Tuesday, January 12, 2016

Supreme Court revisits union dues for public employees; are Powerball lotteries bad for "stability"?


The Supreme Court is reportedly skeptical of the laws in some states that allow public employees’ unions to collect mandatory fees from employees. David G. Savage covered the oral arguments Monday in the Los Angeles Times.  Savage writes that in California, unions may not mandate dues for PAC’s (political candidate lobbying) but may for general operations, as if there were a distinction.  (That’s common --- non-profits often have separate political caucuses for which contributions are not deductible.)



The case is Rebecca Frederichs v. California Teachers Association, et al , oral arguments text.  An important question is whether employees can be forced to pay to represent views they don't personally believe. Or does that dichotomy come from employment itself?

George Will also writes a compelling First Amendment argument against mandatory union dues, however construed, for public employees in the Washington Post.
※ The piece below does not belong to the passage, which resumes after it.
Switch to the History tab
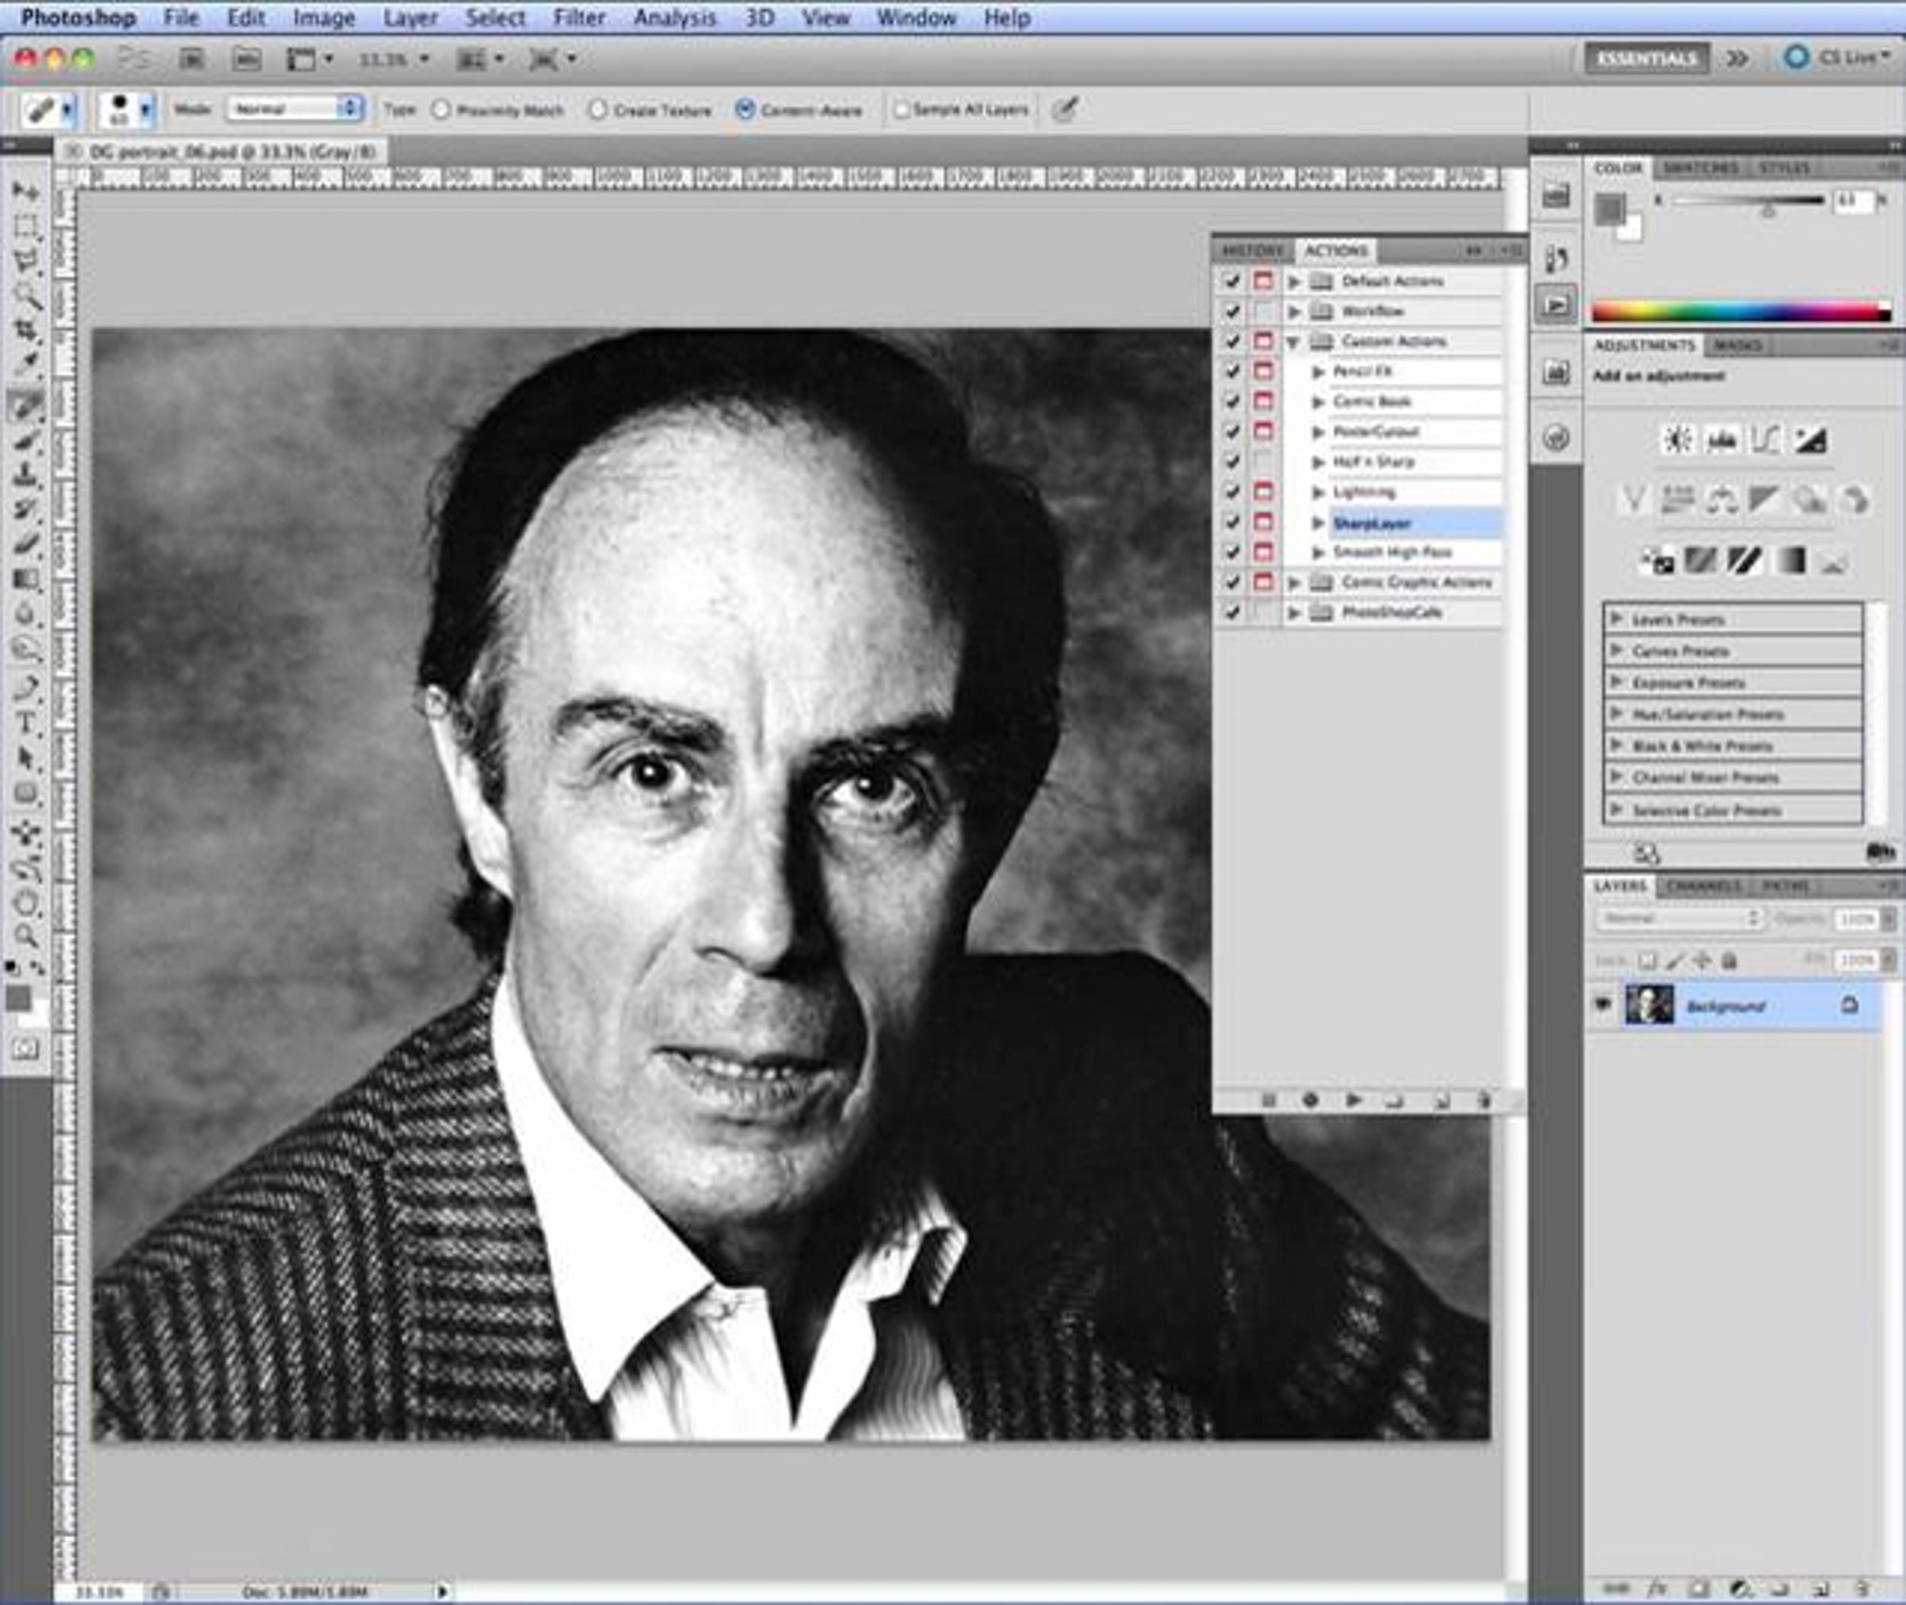1906x1605 pixels. click(1252, 250)
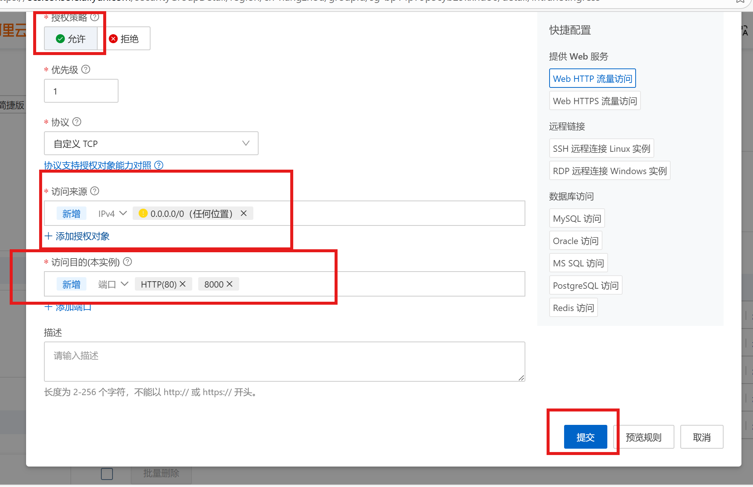Choose Web HTTPS 流量访问 quick config
Screen dimensions: 753x487
click(x=595, y=101)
Let’s move on to another issue, the lotteries. I can remember back around 1972, that the People’s Party of New Jersey claimed that a lottery is the most regressive “tax” that exists, because poor people are more likely to buy the tickets.  It gets annoying to wait for these time-consuming transactions in convenience stores.  Well, what about Las Vegas?  What about casinos?  Of course, the far Left wants to eliminate all unearned wealth (included inherited) as a source justifying revolution and expropriation (or “purification”).  Imagine how that kind of thinking adds to instability today.